══ DATA LISTING

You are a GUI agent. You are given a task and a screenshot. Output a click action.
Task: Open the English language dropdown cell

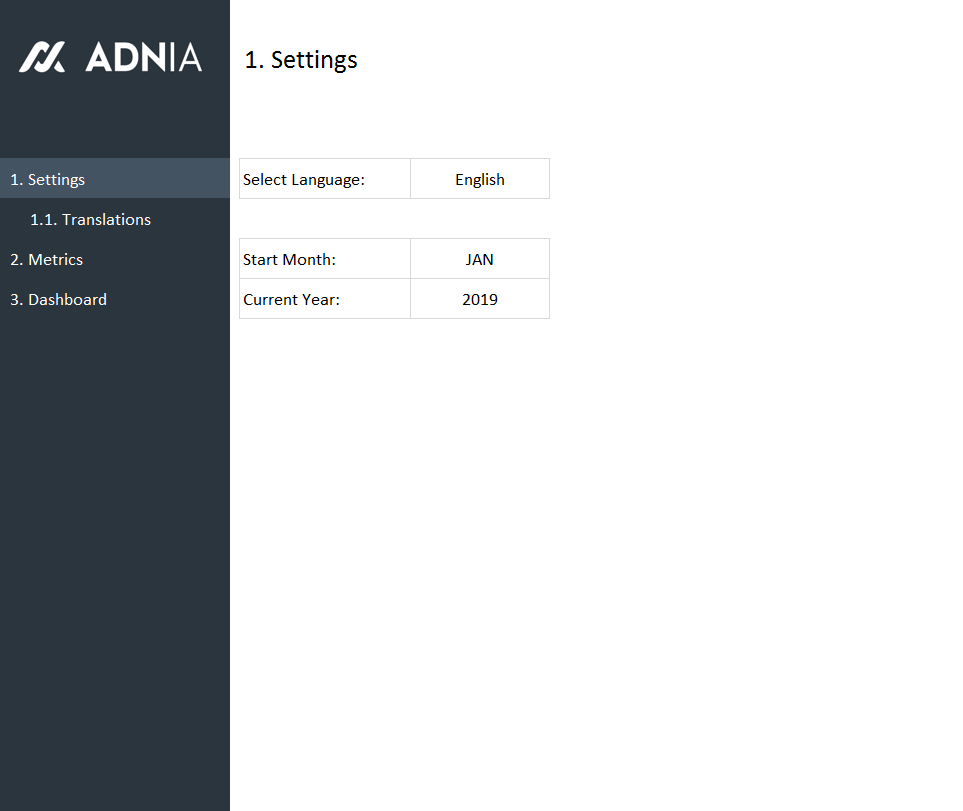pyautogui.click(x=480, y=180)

════
══ DATA LISTING

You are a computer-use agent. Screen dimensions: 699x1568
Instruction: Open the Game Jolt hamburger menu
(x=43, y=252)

════

THE PROBLEM:
Where does the word "agent" occur in the records? Return every line that holds it.

FINISHED EXERCISE:
You are a GUI agent. You are given a task and a screenshot. Output a click action.
You are a computer-use agent. Screen dimensions: 699x1568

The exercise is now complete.